Start of Data supplied

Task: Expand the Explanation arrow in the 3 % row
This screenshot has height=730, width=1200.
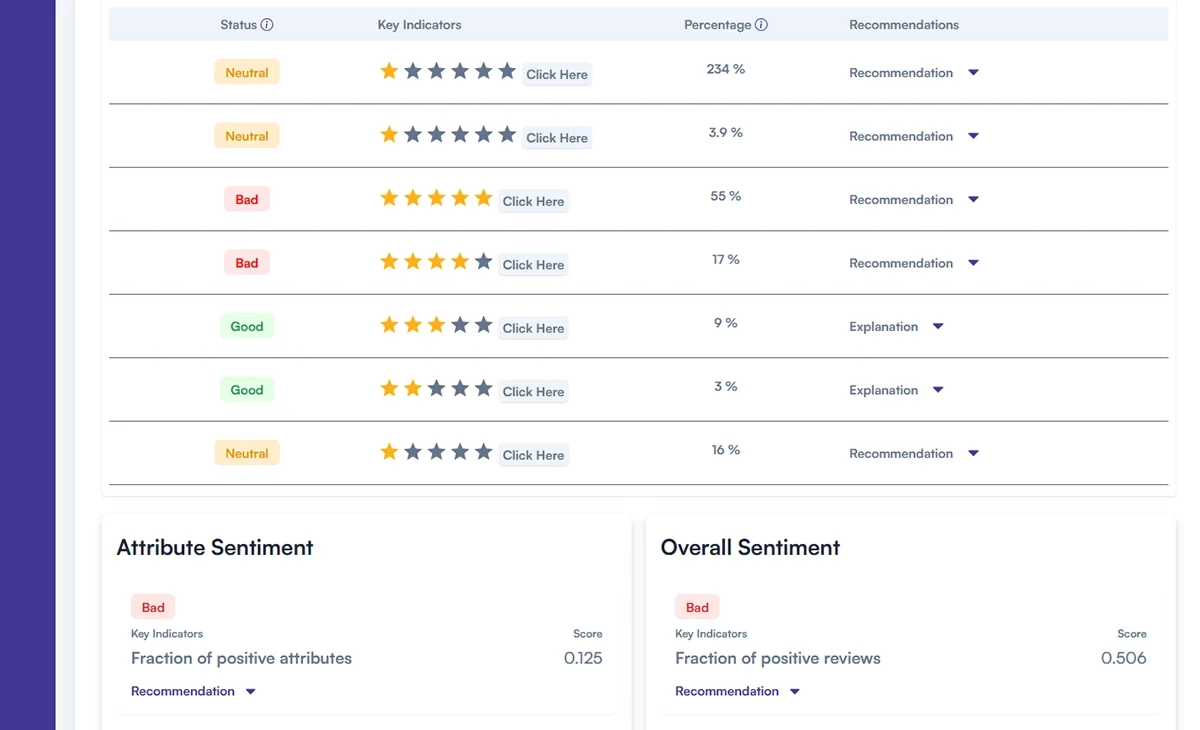Action: pos(938,390)
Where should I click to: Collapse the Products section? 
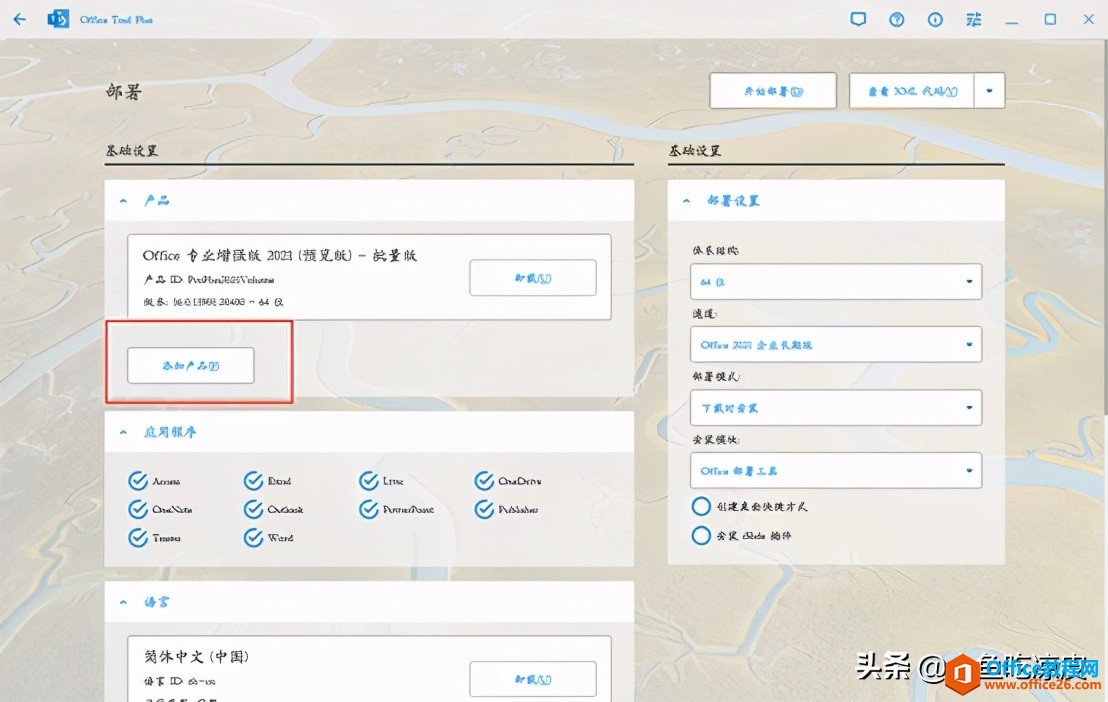pos(124,200)
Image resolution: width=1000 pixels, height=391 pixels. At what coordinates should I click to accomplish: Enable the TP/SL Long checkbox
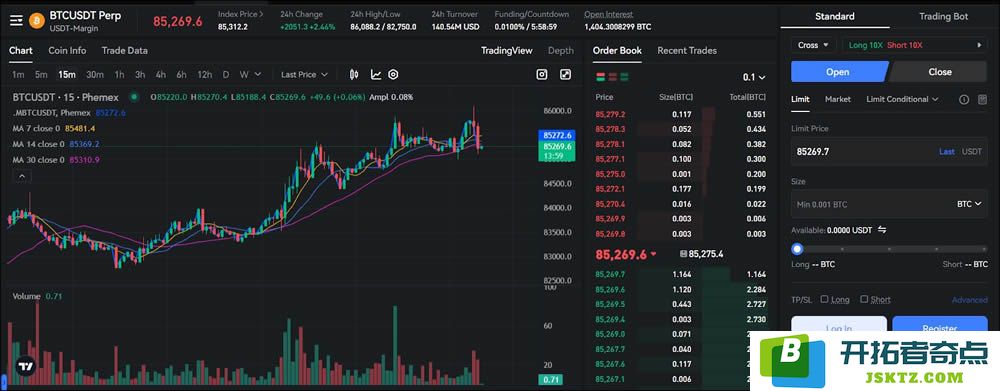coord(824,299)
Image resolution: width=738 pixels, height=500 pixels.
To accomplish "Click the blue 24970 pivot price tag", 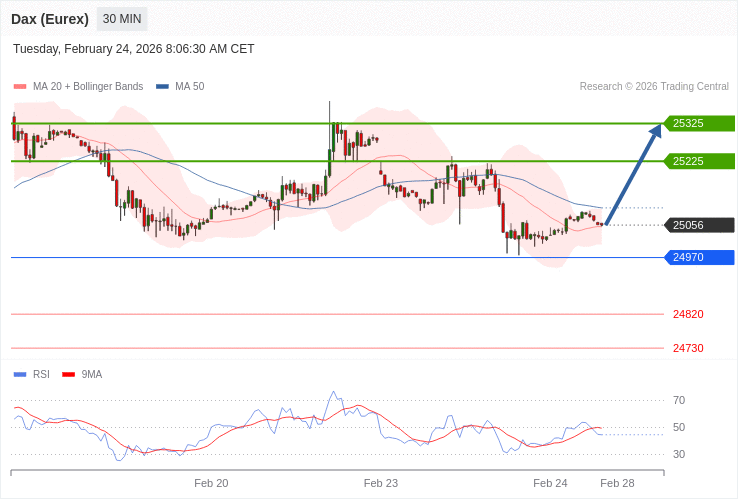I will [x=700, y=257].
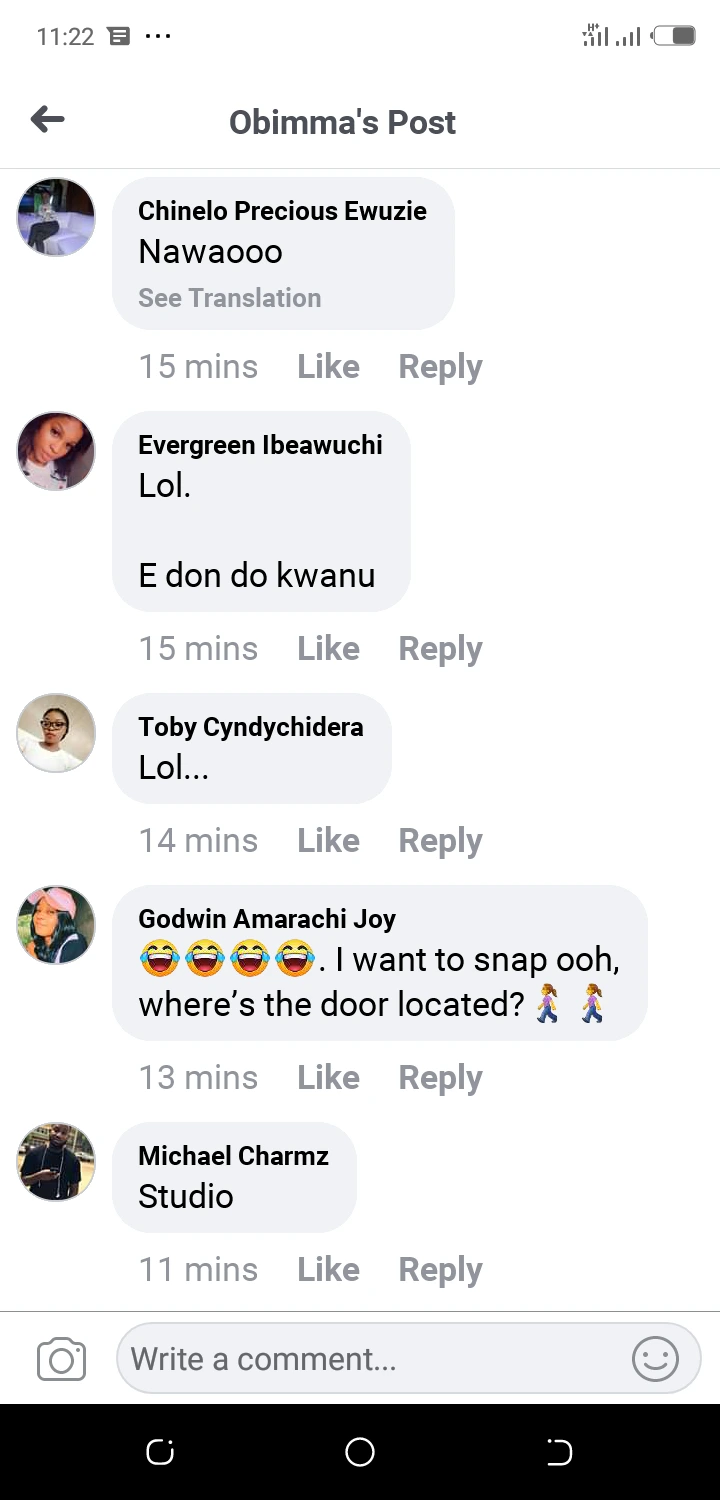The height and width of the screenshot is (1500, 720).
Task: Open the camera icon to attach photo
Action: [61, 1360]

End of Data supplied

What you are asked to do: Begin at the first line of the entries above and return each line exactly, stopping after the line that contains "Image resolution: width=738". Pictures do not belong in the copy.

Task output:
Task: Expand the Explanation arrow in the 3 % row
This screenshot has height=730, width=1200.
Action: pos(938,390)
Where should I click to: Collapse the Products section? 
pos(124,200)
Image resolution: width=1000 pixels, height=391 pixels. At what coordinates should I click to accomplish: Enable the TP/SL Long checkbox
coord(824,299)
Image resolution: width=738 pixels, height=500 pixels.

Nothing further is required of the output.